I be awake on most nights,
work in the mornings,
rehearsing purpose;
convert it to verses, merciless warnings.
It hurts, & I feel I’m torn,
even worse when it’s in a song.
& the difference between the then & the now
is it feels so wrong that I’m here.

Yet, here I am—narrator, illustrator,
pro & antagonist.
You’ll see a difference later
if you wait to hear me out.

If the mantra’s “get the paper,”
& your dogs be playing fetch,
but catchers call that misbehavior,
the paradox is apparent. I

be wondering the meaning.
Meeting me through metaphor
I be humble when I see him.

Mumbling my greetings,
staring at my feet like I be nervous.
Most evenings I be staring at a beat & seeing murder.

I was gifted as a child.
Granny listened & said it.
Told me to never bury my talents.
Give it & spread it.

Learned from her Bible lessons much more than I give ‘em credit.
So, really my synesthesia is more like a sin aesthetic.

HOOK
I be knowing I be on some shit I shouldn’t.
Lord forgive me,
but if I could change a thing I probably wouldn’t.

I be putting on a mask,
still never smile for cameras,
try to keep the hunger of an amateur,
ampersand
ample ammunition,
handle business, then get little,
plan, plot & strategize,
& look out for watching eyes,

occupy the lane I’m in,
& know that even if I signal
it’ll only change what I see in the rearview.

[2] Where I’m at
I don’t be knowing the difference between my foes & my friends.

I don’t pretend,
& I’m cool with not fitting in.

A little more than ten years of sobriety,
plus I try to be healthier.
Might as well be aware how they coincide,
if it’s better.

I be engaging with people, anxious, abstaining, &,
some days I really hate I chose therapy over Jameson.

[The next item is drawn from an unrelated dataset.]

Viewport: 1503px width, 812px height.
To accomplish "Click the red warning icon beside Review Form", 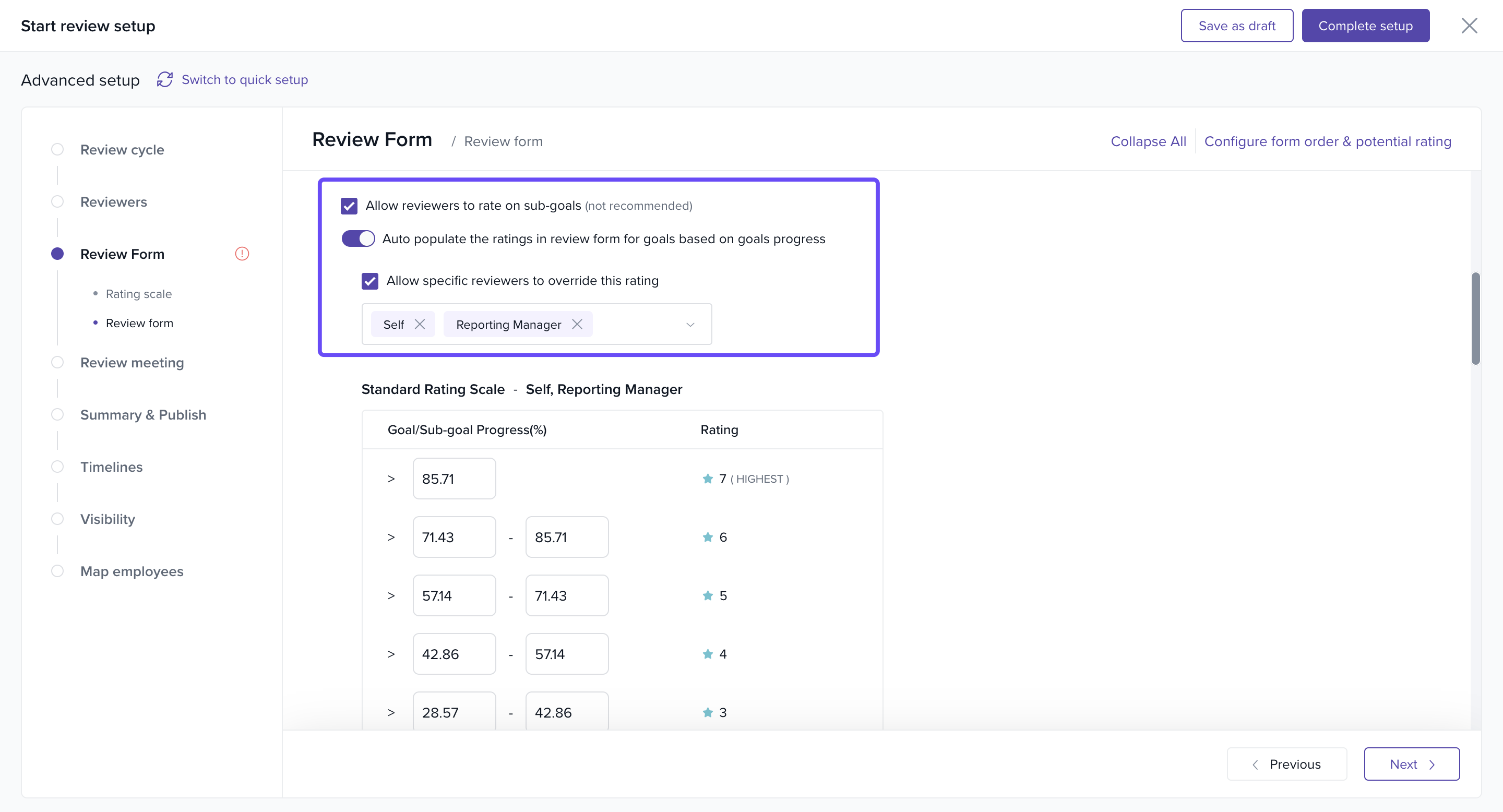I will (x=242, y=254).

The polar opposite of myself.
Feel like I’m barely him.

But he ain’t die, & I ain’t bury him.

The thing they call success is real elusive
used to boast about “exclusive” shit.

Truthfully, I wasn’t used to shit.

still ain’t, & still can’t decide if I be bragging cause I’m proud or ashamed.
Alcohol would chase a doubt when it came.

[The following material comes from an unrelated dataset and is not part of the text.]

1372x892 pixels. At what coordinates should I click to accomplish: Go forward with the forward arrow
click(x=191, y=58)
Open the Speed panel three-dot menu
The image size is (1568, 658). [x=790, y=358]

But now my frame of reference,
checking what’s a lesson worth the stress,
or if what I used to call hate was just depression with inflections
I externalized, accepted, then projected on competitors.

& actually, I ain’t too sure I’m better, cause …
I be knowing.

HOOK
I be knowing I be on some shit I shouldn’t.
Lord forgive me,
but if I could change a thing I probably wouldn’t.

I be putting on a mask,
still never smile for cameras,
try to keep the hunger of an amateur,
ampersand
ample ammunition,
handle business, then get little,
plan, plot & strategize,
& look out for watching eyes,

occupy the lane I’m in,
& know that even if I signal
it’ll only change what I see in the rearview.

In Decatur they say, “the family that plays together stays together.”